Alternate Structure Controls For Phase Separation and Toxicity of Poly(PR) C9ORF72 Dipeptide

Abstract

R-rich dipeptide repeat proteins (DRPs: poly(PR) and poly(GR)), encoded by a hexanucleotide expansion in the C9ORF72 gene, induce neurodegeneration in amyotrophic lateral sclerosis (ALS). Although R-rich DRPs undergo liquid-liquid phase separation (LLPS), which affects multiple biological processes, mechanisms underlying LLPS of DRPs remain elusive. Here, using in silico, in vitro, and in vivo methods, we determined that the distribution of charged Arg residues regulates the complex coacervation with anionic peptides and nucleic acids.
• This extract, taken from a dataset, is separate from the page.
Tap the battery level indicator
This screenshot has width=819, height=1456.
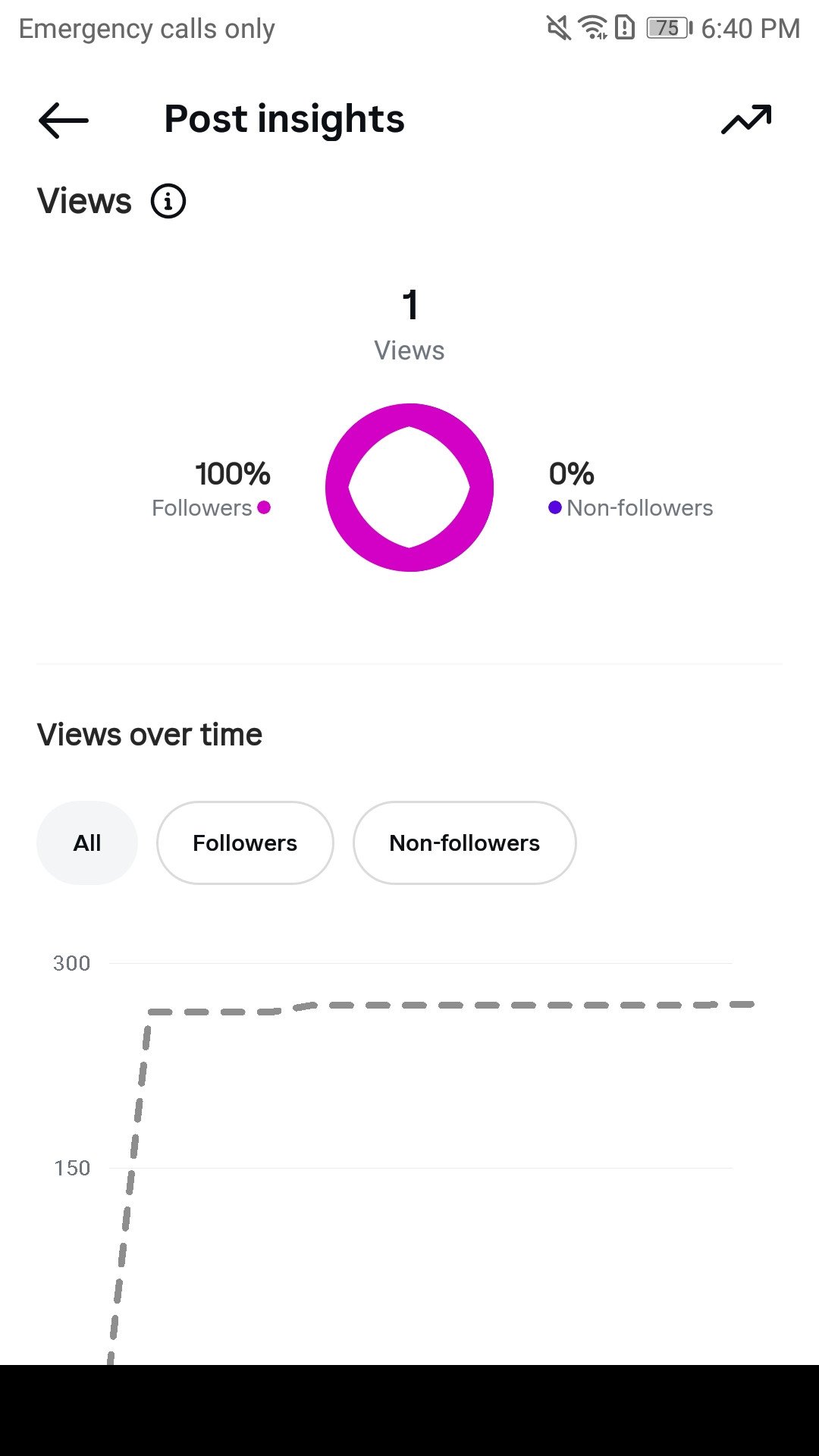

Proteomic analyses revealed that alternate Arg distribution in DRPs facilitates entrapment of proteins with acidic motifs via LLPS. Protein translation and mobility of nucleolar nucleophosmin (NPM1) were impaired by poly(PR) with an alternate charge distribution but not by poly(PR) variants with a consecutive charge distribution. We propose that the pathogenicity of DRPs is mediated bydisturbance of proteins through entrapment in the phase-separated droplets via sequence-controlled multivalent protein-protein interactions.